Watched some Family Guy and
then spent the rest of the night on my computer, checking out old
pictures and stuff we had written in the past. Some of it was
embarrassing. (Let’s just say I had an unfortunate fixation on a
certain TV show when I was in high school.)

It was awesome (superific?) getting to know each other a little bit
better. Pictures, old poems, stories that we shared about certain
things, older Xanga entries, all of that stuff really is a window into
the past. It’s amazing how far God takes us in one year (or less!) but
it’s even more staggering when you reach and look into the past.

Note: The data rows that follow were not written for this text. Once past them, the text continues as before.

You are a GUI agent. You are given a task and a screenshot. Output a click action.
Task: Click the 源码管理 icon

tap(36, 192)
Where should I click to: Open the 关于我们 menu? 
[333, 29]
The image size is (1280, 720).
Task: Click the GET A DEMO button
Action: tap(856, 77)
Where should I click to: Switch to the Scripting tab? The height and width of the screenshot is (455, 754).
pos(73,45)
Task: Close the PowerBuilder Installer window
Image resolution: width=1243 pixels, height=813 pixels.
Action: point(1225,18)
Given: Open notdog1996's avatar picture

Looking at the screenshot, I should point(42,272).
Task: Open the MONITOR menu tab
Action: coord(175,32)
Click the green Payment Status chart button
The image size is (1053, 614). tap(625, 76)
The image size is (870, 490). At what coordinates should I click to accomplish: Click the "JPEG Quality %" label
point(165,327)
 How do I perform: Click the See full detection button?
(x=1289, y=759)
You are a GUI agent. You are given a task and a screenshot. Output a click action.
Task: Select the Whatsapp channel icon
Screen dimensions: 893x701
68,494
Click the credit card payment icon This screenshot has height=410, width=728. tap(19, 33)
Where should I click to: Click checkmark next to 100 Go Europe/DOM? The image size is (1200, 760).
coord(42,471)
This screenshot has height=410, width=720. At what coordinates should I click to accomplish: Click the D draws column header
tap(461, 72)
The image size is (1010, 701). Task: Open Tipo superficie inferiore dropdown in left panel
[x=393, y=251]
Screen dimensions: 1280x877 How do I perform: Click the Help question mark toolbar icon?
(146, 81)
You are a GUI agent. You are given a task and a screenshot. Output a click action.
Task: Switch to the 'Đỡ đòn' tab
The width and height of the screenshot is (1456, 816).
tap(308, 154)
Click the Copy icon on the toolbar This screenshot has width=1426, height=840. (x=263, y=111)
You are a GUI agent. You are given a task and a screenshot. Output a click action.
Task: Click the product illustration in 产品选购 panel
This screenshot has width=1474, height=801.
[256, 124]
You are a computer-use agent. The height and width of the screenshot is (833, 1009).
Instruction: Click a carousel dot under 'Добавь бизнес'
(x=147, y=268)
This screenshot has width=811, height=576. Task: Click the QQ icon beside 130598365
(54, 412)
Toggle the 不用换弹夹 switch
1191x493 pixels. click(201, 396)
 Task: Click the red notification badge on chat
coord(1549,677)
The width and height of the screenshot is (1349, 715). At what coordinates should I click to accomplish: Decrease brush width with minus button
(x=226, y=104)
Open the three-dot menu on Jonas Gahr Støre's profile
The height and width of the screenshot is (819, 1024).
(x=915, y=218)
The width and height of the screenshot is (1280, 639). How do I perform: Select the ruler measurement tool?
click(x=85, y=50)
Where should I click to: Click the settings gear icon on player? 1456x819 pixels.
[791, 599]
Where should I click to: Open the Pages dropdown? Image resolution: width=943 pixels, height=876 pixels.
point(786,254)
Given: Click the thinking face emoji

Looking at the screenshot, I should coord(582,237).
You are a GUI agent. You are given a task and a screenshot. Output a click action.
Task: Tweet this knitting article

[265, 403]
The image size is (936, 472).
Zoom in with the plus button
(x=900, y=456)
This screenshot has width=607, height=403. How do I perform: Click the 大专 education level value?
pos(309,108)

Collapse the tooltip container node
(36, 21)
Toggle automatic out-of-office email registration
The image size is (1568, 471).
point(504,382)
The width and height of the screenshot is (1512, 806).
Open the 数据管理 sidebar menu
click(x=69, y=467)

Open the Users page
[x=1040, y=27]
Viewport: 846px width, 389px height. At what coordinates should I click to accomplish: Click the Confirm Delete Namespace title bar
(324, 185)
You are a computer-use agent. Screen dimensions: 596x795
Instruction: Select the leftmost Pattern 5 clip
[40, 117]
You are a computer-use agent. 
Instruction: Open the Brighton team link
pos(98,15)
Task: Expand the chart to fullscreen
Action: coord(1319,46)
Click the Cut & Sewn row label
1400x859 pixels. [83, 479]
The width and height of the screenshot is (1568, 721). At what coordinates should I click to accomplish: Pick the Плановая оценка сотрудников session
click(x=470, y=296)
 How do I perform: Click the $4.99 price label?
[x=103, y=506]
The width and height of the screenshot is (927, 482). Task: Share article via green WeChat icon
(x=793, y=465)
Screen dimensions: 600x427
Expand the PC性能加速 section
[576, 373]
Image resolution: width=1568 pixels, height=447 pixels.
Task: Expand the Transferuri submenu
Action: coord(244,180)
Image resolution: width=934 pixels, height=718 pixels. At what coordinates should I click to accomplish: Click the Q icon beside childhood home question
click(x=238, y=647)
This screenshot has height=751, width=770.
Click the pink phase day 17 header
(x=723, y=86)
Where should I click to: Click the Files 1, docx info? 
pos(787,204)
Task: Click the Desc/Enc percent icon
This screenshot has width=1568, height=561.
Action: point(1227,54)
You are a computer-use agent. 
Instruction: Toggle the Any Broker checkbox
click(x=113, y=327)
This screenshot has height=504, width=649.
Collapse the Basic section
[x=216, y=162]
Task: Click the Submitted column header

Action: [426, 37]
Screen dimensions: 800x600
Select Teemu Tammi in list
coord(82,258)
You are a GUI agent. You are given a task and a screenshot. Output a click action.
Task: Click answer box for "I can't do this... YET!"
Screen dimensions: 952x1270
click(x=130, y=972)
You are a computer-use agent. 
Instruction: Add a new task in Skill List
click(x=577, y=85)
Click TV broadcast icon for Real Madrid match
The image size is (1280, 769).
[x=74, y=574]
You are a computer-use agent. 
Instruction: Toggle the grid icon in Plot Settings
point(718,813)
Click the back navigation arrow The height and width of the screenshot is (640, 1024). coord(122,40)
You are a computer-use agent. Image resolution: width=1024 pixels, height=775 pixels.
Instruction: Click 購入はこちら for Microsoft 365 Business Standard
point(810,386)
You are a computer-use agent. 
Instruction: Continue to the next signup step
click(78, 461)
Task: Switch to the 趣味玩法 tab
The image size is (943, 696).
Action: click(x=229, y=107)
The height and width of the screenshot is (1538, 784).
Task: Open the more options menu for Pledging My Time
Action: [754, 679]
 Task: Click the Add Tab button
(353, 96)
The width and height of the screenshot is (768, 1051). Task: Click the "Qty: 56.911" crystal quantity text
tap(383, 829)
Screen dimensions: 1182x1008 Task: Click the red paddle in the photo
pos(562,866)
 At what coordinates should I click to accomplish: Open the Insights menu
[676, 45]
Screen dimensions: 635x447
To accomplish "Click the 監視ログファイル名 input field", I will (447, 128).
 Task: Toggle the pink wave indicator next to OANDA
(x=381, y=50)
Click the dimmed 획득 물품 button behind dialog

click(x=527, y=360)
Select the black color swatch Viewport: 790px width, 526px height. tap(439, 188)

Last Saturday before we went to Lake Katherine, I took Amanda on a
mini-detour through my old neighborhood in Palos Park. You know, when
someone’s murdered and the police suspect they’re in a river, they
bring out those boats that dredge the rivers, digging up the silt and
the dirt on the bottom looking for the body. The result of that
dredging is this massive cloud of formerly settled dirt swirling in the river.
That’s how I felt when I drove through that neighborhood. My chest hurt
and my heart felt like it stopped for a few seconds (it very well may
have) as I turned on the street I spent most of my childhood growing up
on. I looked at my old house. Everything was the same except for the color
of the garage door and the deck. They still had the swing set, the
shed, the old fence around where I weed whacked every Saturday. I
pointed out different things to Amanda and told her small ancedotes,
like how that house used to give out apples for Halloween or that used
to be my bus stop and that and there…

It was this big cloud of memories that had suddenly been violently
stirred up and it was a lot to take in (let’s just say I won’t be driving through this neighborhood again for a long, long time). My parents’ divorce, moving out
of the house for good, hanging out with my friends, bonfires in the
backyard, mowing the grass, playing basketball in the driveway with my
friends, shooting my B.B. gun at aluminum soup cans on the side of the
shed, swinging on that swing set, shoveling the snow off the driveway,
barbecues, and on and on.

Sometimes God interrupts our life and our happiness to take us on a
completely different path where He wants us to go. And somewhere along
the way, several years later when I wasn’t looking, God introduced me
to a greater happiness than I had ever known before.

She was sitting next to me on that drive through the neighborhood.